Raz Chen
Raz Chen

No fear

Going to the Pro-Israel rally in Times Square last week was a very beautiful experience for me. It meant so much to see such love and solidarity for Israel.

It was also scary. Normally, people can’t tell just by looking at me that I am proudly Jewish and Israeli, but now, just by being at that rally, I was publicly identifying myself. I knew that meant I could be targeted by terrorists and bigots.

I teach self-defense. To plan my lessons, I need to put myself in the mind of attackers. I could think of so many ways we could be attacked. I felt so exposed, looking at every passing car with suspicion. While others were dancing and enjoying themselves, I remained in a state of hyper-vigilance.

I wasn’t being paranoid. Jews were targeted in 54 hate crimes between Jan. 1 and May 2, and more events since needed to be added to the list. Gathering together felt like sending an invitation for trouble. Maybe this was a bad idea. Did I really need to attract so much attention?

I thought about so many Jews who are scared right now, seeing the huge rise in hate crimes and wondering if they should make themselves less visible? Should they tuck in their Star of David necklace or wear a baseball cap instead of a kippa?

I thought of the poem Emmanuel Harusi wrote about my grandfather Simcha Henkis of blessed memory. “You were born a Jew. Hold your head high.”

Terrorists want Jews to be afraid? Davka, I will stand wearing a kippa and an Israeli flag in the middle of Times Square. I want every Jewish person to see I am not afraid to show who I am, and they should never feel ashamed or afraid to identify as part of our wonderful people and country.

When I was in the army, I did wear a uniform that identified me to the world as an Israeli. This made me a possible target for violence. I wore the uniform proudly, because I was proud of who I was, and because I had the confidence and training to protect myself. I didn’t just wear a uniform, I wore values and education.

I still wear those values and education. While I was being interviewed, I was asked: ”Who is to blame in this situation?”

My answer came directly from the ethics and values of the identifying symbols I wore, the flag of Israel and the Kippa of Judaism.

▶ Information provided
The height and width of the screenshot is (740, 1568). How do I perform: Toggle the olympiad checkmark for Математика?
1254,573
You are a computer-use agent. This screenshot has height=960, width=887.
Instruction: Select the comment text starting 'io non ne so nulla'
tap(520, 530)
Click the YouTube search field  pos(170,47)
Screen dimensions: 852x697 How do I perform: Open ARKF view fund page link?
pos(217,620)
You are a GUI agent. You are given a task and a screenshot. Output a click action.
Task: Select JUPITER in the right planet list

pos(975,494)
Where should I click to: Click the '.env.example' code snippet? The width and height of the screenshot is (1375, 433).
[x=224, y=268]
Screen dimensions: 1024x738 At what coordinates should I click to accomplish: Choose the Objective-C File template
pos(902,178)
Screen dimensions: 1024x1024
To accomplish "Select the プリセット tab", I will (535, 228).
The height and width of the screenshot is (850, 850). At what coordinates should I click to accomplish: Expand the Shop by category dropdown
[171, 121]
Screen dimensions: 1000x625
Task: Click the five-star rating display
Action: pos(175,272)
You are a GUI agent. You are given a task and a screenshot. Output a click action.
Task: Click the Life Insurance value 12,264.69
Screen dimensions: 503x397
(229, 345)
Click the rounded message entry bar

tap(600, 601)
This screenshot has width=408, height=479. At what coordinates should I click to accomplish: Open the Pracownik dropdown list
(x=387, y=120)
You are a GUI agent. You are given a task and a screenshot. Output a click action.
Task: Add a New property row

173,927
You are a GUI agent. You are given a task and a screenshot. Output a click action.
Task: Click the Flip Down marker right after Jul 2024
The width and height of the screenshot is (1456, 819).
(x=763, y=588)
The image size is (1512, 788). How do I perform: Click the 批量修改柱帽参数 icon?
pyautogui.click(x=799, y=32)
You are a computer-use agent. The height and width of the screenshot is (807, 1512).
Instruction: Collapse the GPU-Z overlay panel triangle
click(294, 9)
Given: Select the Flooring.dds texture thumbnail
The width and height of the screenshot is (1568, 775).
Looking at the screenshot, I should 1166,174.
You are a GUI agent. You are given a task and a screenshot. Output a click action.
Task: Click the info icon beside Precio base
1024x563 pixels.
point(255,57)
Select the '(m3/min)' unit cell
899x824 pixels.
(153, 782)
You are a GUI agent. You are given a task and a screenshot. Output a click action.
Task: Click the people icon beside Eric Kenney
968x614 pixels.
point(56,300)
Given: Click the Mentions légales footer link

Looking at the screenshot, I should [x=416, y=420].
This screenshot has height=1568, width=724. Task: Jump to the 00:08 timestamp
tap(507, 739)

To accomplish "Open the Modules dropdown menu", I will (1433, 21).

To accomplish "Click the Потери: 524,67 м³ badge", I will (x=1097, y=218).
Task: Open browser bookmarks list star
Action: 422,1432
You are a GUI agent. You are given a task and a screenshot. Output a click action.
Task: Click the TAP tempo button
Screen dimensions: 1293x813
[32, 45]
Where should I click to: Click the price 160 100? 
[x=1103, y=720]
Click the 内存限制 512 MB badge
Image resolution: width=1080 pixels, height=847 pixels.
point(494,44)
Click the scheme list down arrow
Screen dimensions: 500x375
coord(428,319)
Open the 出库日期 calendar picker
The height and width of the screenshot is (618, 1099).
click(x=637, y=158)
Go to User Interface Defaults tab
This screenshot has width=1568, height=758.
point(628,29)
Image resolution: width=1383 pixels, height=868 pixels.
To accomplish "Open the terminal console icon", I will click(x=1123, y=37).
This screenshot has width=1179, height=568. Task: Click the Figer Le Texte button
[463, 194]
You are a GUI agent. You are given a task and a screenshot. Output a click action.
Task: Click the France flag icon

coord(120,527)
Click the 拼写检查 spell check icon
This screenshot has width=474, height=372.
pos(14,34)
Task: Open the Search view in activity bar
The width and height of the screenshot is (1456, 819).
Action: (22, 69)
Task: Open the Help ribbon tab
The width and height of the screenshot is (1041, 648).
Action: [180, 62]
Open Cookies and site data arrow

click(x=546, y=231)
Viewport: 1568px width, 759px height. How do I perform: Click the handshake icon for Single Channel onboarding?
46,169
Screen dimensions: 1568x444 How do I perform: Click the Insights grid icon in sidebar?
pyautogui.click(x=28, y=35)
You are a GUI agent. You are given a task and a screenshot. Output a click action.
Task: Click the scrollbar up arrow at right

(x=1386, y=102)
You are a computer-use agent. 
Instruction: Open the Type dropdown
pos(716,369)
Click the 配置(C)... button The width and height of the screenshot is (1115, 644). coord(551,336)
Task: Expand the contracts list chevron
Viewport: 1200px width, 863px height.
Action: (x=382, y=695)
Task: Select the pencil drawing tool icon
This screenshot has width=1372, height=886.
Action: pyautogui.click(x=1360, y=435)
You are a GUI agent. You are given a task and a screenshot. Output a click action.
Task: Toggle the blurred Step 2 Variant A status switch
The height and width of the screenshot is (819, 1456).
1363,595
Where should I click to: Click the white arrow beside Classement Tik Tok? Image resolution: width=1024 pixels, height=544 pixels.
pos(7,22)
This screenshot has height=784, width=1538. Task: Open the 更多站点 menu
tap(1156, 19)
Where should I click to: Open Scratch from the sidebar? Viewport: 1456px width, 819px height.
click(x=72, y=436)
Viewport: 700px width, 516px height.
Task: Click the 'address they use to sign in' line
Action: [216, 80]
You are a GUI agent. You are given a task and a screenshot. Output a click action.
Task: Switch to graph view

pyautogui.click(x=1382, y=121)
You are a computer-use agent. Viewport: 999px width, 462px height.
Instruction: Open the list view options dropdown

▶ Directions for this task
Reproduce the part of the Times Square rally essay above between "I teach self-defense." and "of a kippa?", inclusive.

▶ Correct output
I teach self-defense. To plan my lessons, I need to put myself in the mind of attackers. I could think of so many ways we could be attacked. I felt so exposed, looking at every passing car with suspicion. While others were dancing and enjoying themselves, I remained in a state of hyper-vigilance.

I wasn’t being paranoid. Jews were targeted in 54 hate crimes between Jan. 1 and May 2, and more events since needed to be added to the list. Gathering together felt like sending an invitation for trouble. Maybe this was a bad idea. Did I really need to attract so much attention?

I thought about so many Jews who are scared right now, seeing the huge rise in hate crimes and wondering if they should make themselves less visible? Should they tuck in their Star of David necklace or wear a baseball cap instead of a kippa?